Resilience: Queer Professors from the Working Class
This anthology of writings from a variety of queer professors and administrators from the working class aims to shed light on the myriad of ways that gender, sexuality, and class intersect and come into play in the academy. Each author offers his or her unique story, producing testimony to the salience of multiple identities in understanding power within the university and more broadly.

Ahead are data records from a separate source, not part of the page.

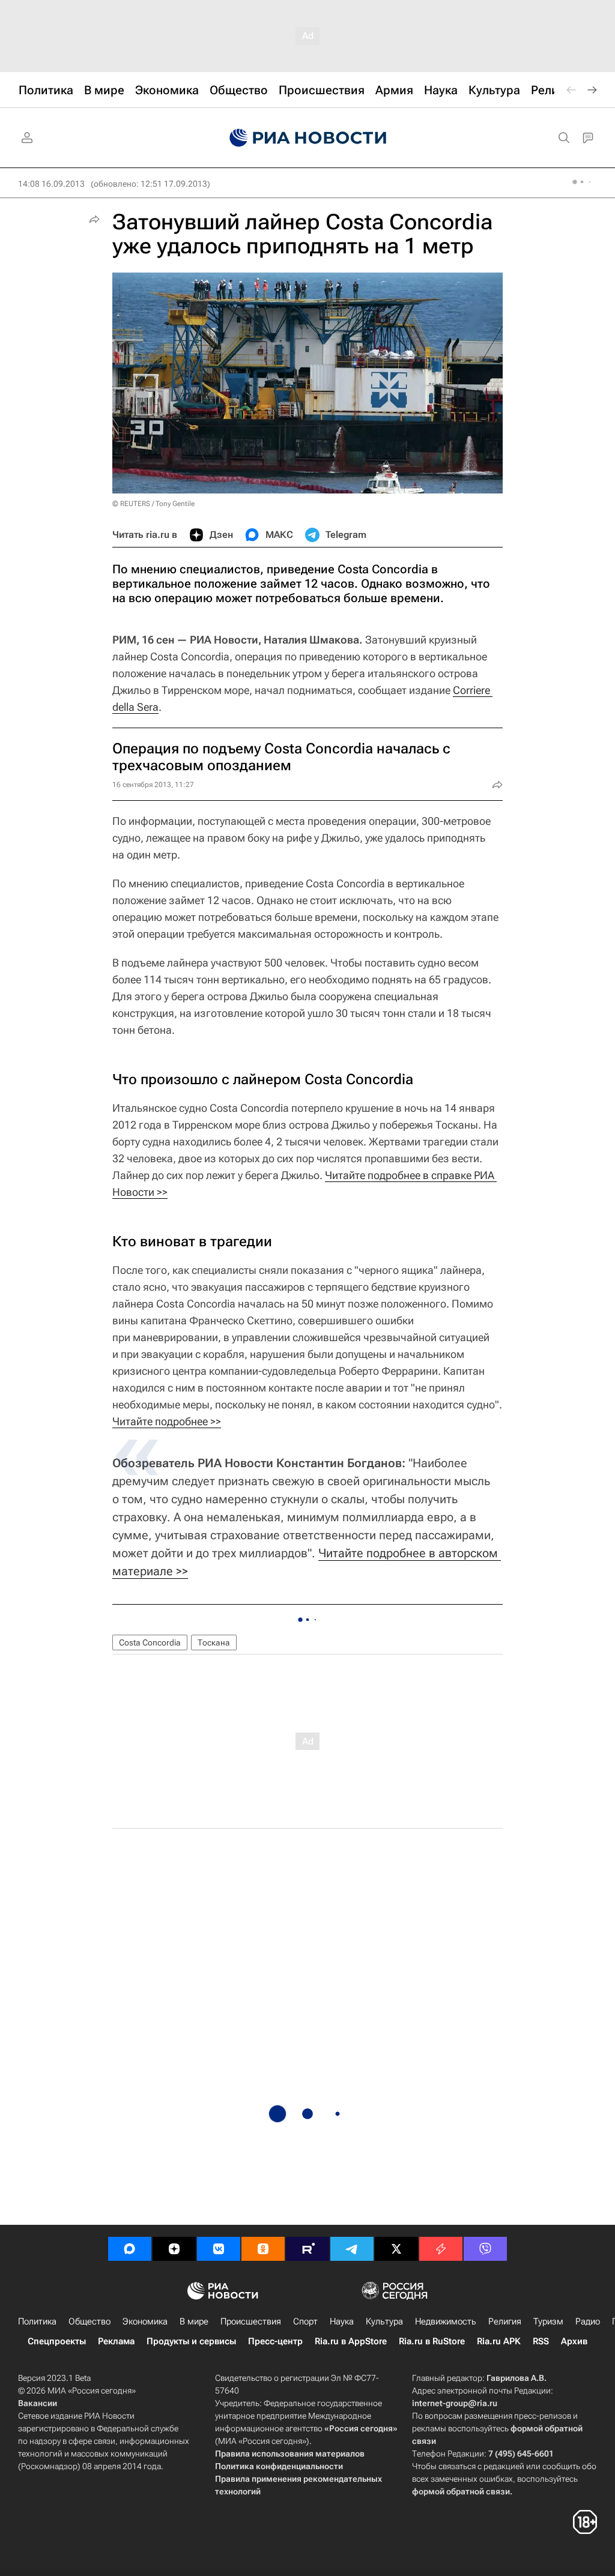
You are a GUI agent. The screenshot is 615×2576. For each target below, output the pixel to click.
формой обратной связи (461, 2491)
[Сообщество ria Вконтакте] (218, 2249)
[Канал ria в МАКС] (129, 2249)
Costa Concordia (150, 1642)
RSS (541, 2341)
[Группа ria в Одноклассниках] (263, 2249)
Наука (342, 2321)
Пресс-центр (275, 2341)
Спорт (305, 2321)
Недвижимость (445, 2321)
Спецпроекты (57, 2341)
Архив (574, 2341)
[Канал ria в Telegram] (352, 2249)
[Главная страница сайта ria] (308, 138)
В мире (194, 2321)
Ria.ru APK (499, 2341)
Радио (587, 2321)
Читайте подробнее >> (166, 1421)
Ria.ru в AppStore (351, 2341)
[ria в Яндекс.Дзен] (174, 2249)
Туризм (548, 2321)
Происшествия (250, 2321)
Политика (37, 2321)
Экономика (145, 2321)
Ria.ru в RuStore (432, 2341)
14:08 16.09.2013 (51, 184)
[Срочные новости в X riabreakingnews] (440, 2249)
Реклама (116, 2341)
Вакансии (37, 2403)
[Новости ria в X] (396, 2249)
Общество (89, 2321)
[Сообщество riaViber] (485, 2249)
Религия (504, 2321)
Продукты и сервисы (191, 2341)
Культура (384, 2321)
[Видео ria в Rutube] (307, 2249)
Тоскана (214, 1642)
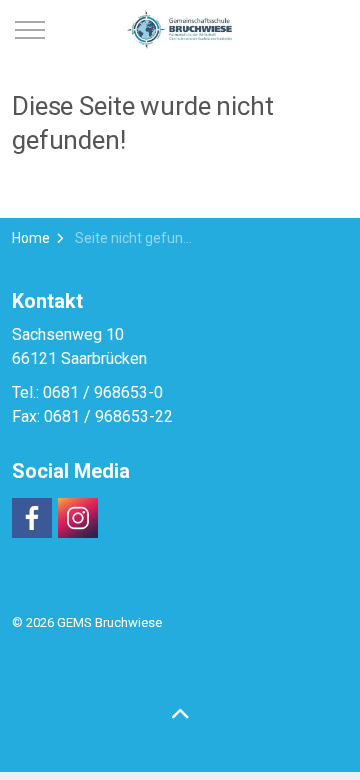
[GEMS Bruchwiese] (180, 30)
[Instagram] (78, 518)
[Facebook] (32, 518)
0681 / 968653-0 (103, 392)
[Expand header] (30, 30)
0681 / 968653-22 (108, 416)
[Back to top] (180, 714)
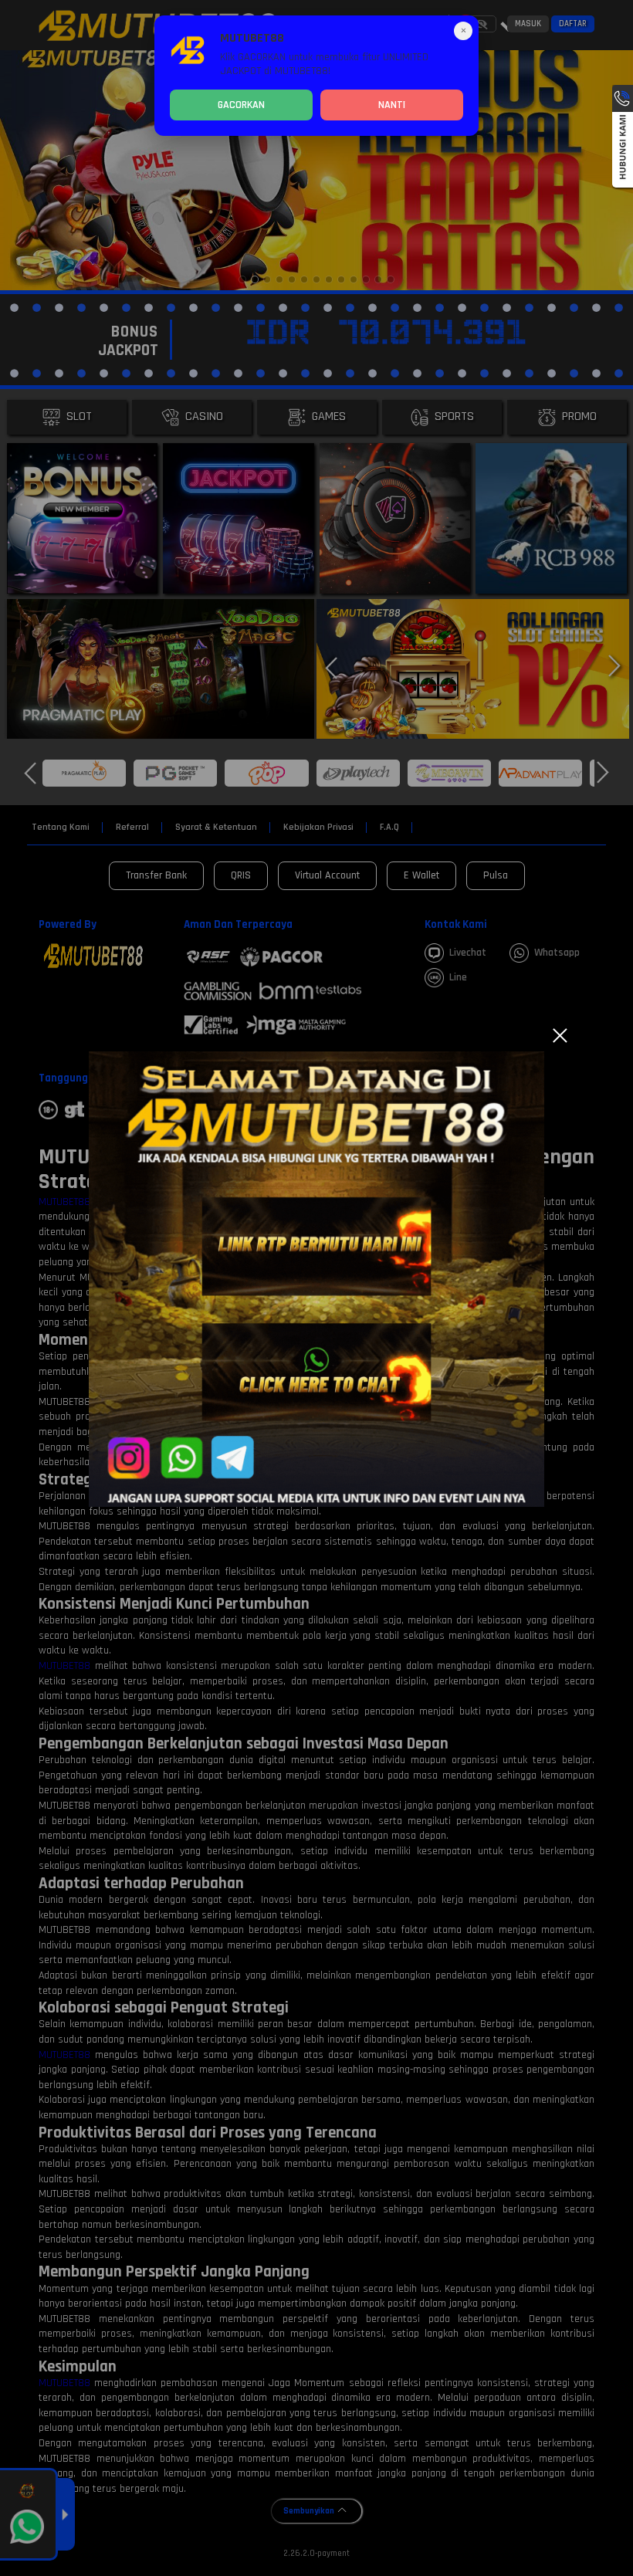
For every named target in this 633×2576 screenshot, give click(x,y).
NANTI (391, 105)
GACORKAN (241, 105)
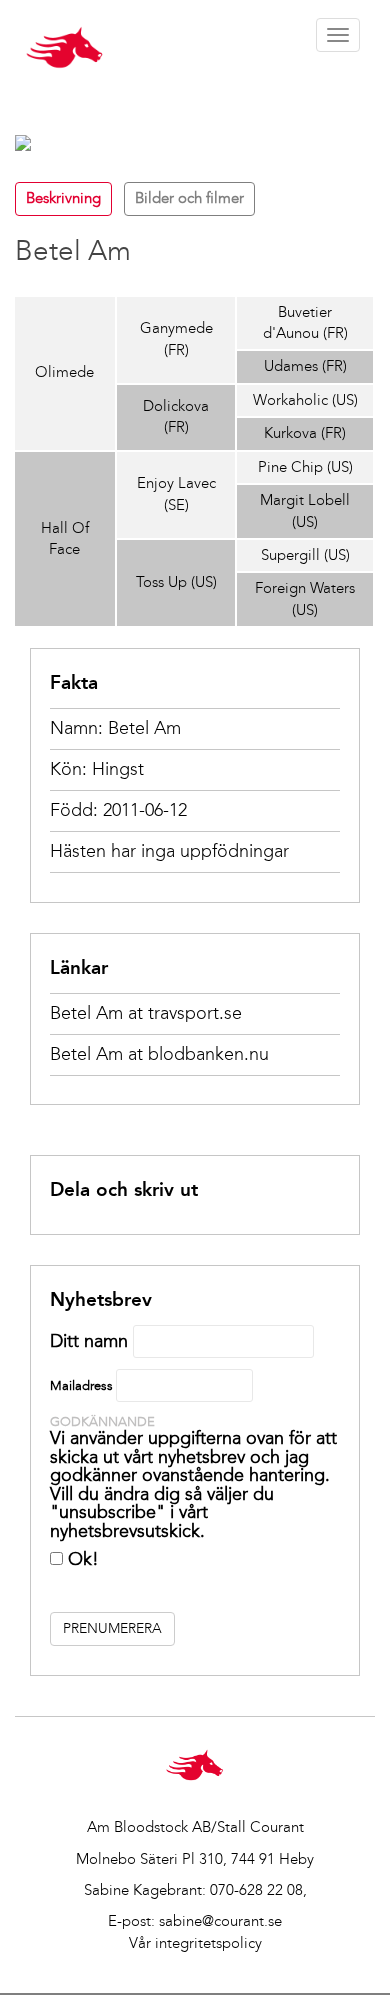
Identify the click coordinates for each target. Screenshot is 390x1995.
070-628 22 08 (256, 1890)
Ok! (81, 1559)
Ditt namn (89, 1341)
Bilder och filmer (189, 198)
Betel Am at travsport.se (146, 1013)
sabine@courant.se (220, 1921)
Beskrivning (63, 198)
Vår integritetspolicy (195, 1943)
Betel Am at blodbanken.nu (159, 1054)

The strength of this anthology is the dialogue between authors of multiple generations and geographic regions. The reader begins to build connections between a young Black man from the Bronx and an older White woman from the rural south. These differences keep the book from falling back on tropes of individualism that often come from 'inspiring' individual stories. One of the strongest pieces was Felice Yeskel's "My First Closet Was the Class Closet." It highlights how she came to focus on queer and working class issues of social justice, and through collective action found strength in her identities and politics. The narrative became more than just her own story; it also offered historical lessons in social movements and the challenges of developing an intersectional praxis of radical politics.
One of the advantages of an anthology is that every reader finds different pieces insightful and valuable. The editors explain in the introduction that they hope the book will educate people who possess class and heterosexual privilege on the reality of oppression faced by queer, working class professors, and that these qualitative accounts of lived experience will enrich scholarly work around class and sexuality. Resilience certainly provides the material for success.